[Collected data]
● ● ● ●

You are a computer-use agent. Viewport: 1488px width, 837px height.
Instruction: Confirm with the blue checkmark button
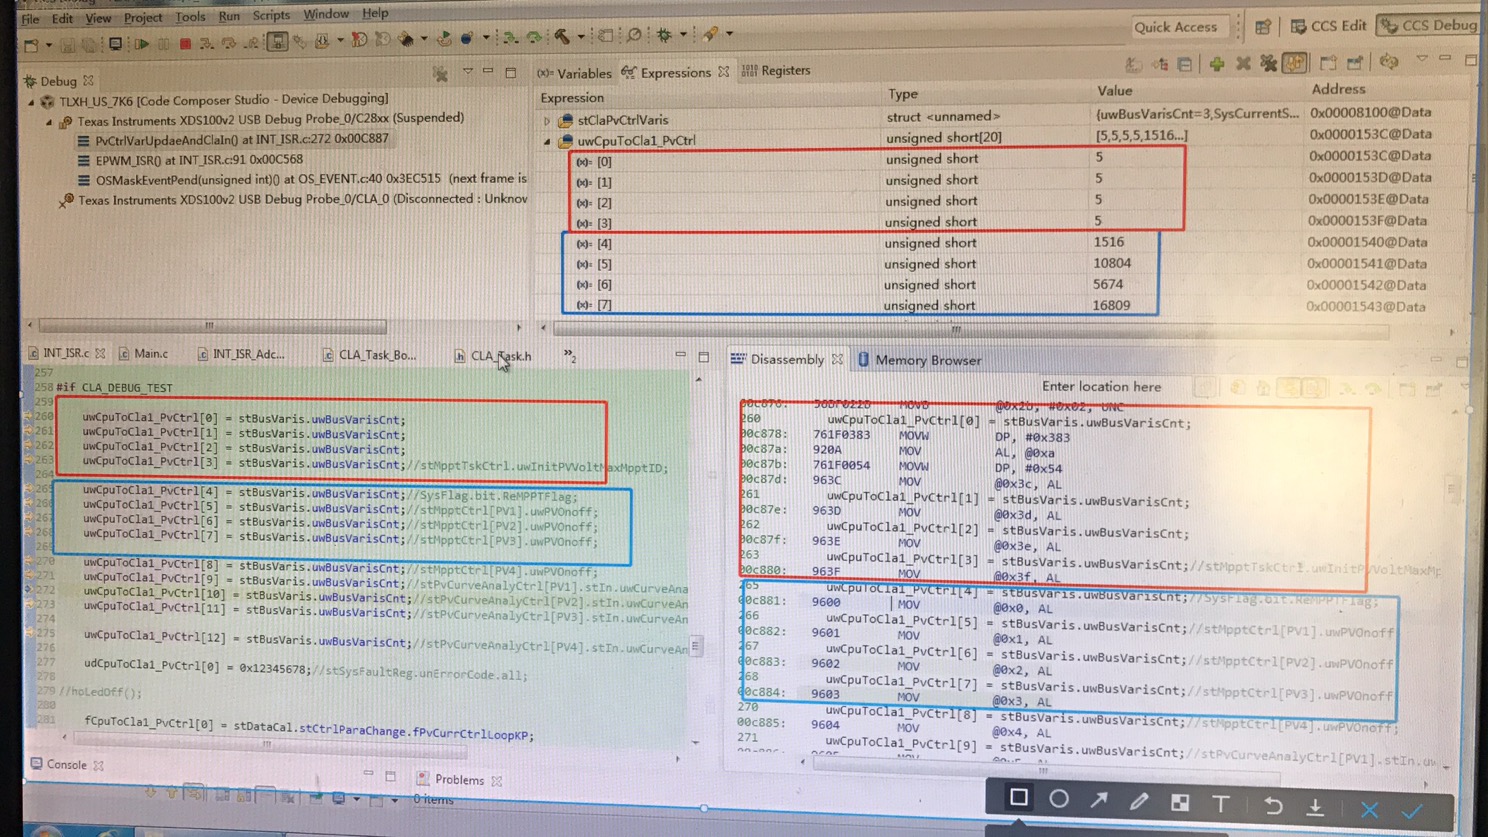point(1413,811)
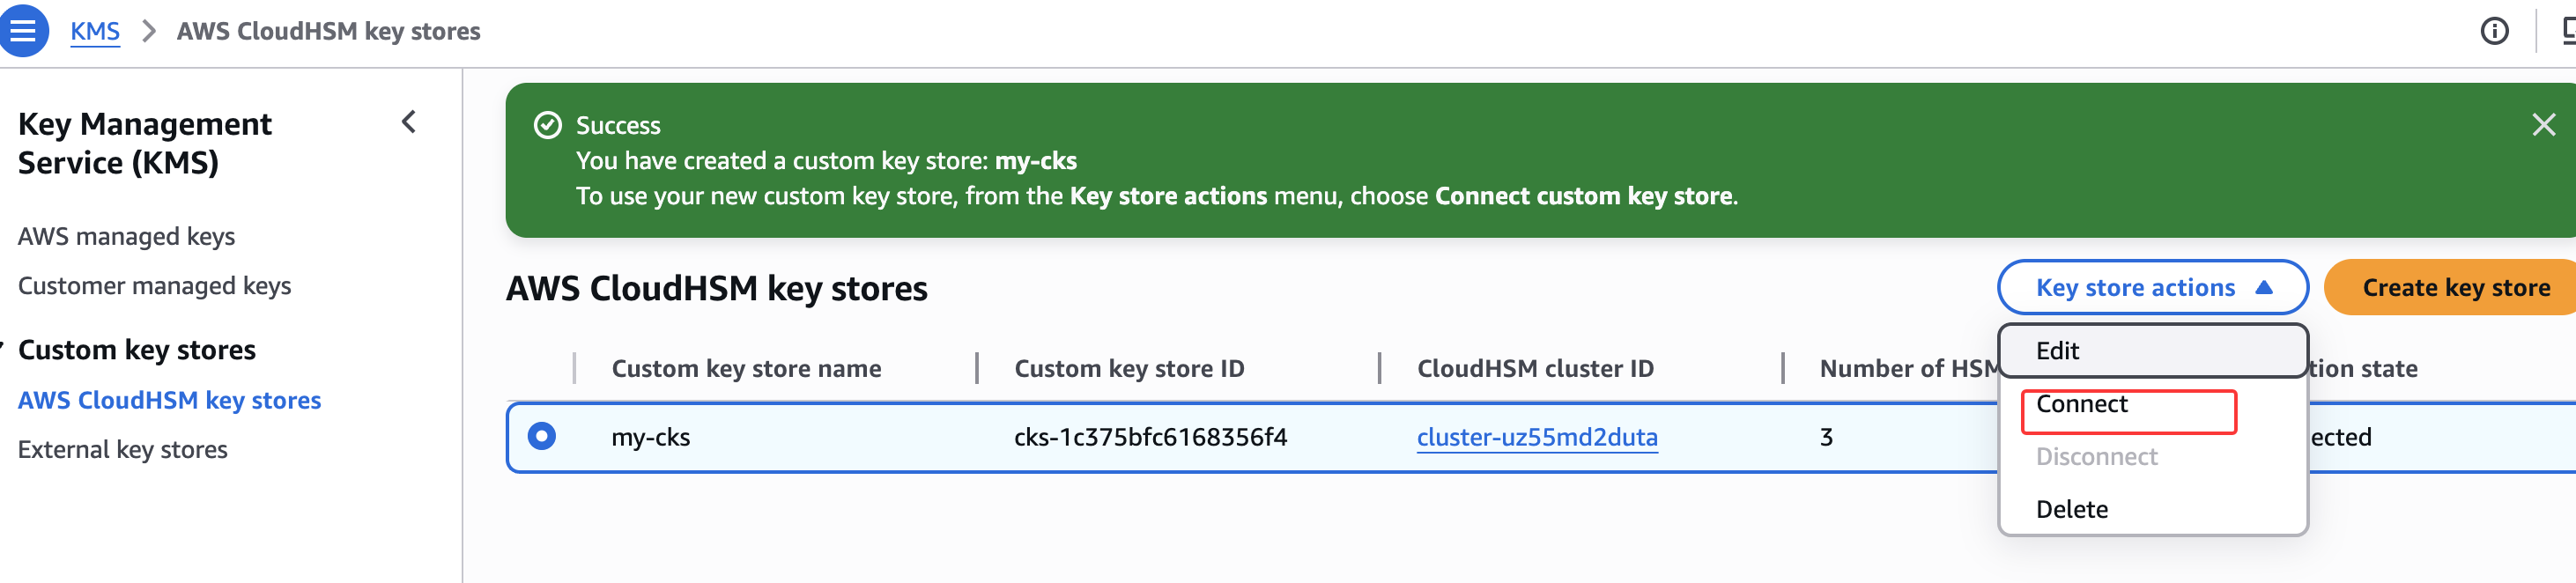Open Customer managed keys page
The height and width of the screenshot is (583, 2576).
(154, 286)
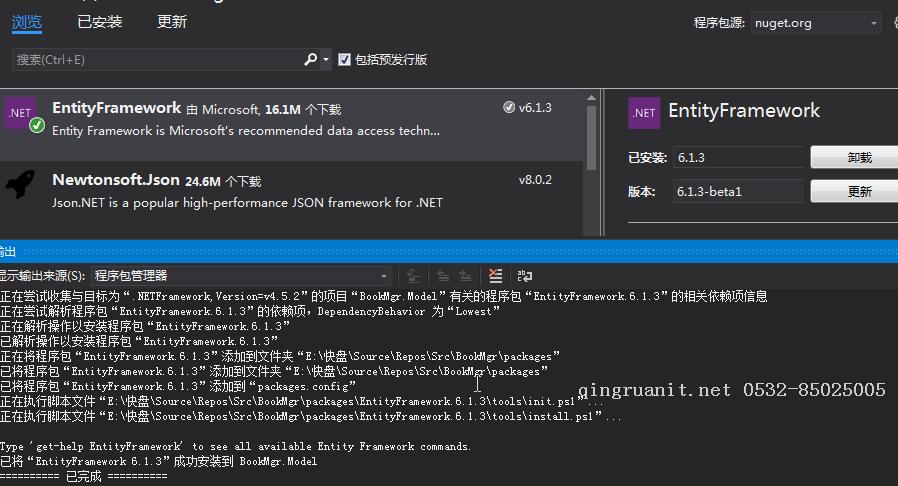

● ● ● ●

# What you have to do:
Please arrange the text of all the entries above as a JSON list of strings, one string per line, leaving out blank lines and the pictures.

# Complete answer:
[
  "You are a computer-use agent. Viewport: 1488px width, 837px height.",
  "Instruction: Confirm with the blue checkmark button",
  "point(1413,811)",
  "Open Customer managed keys page",
  "The height and width of the screenshot is (583, 2576).",
  "(154, 286)"
]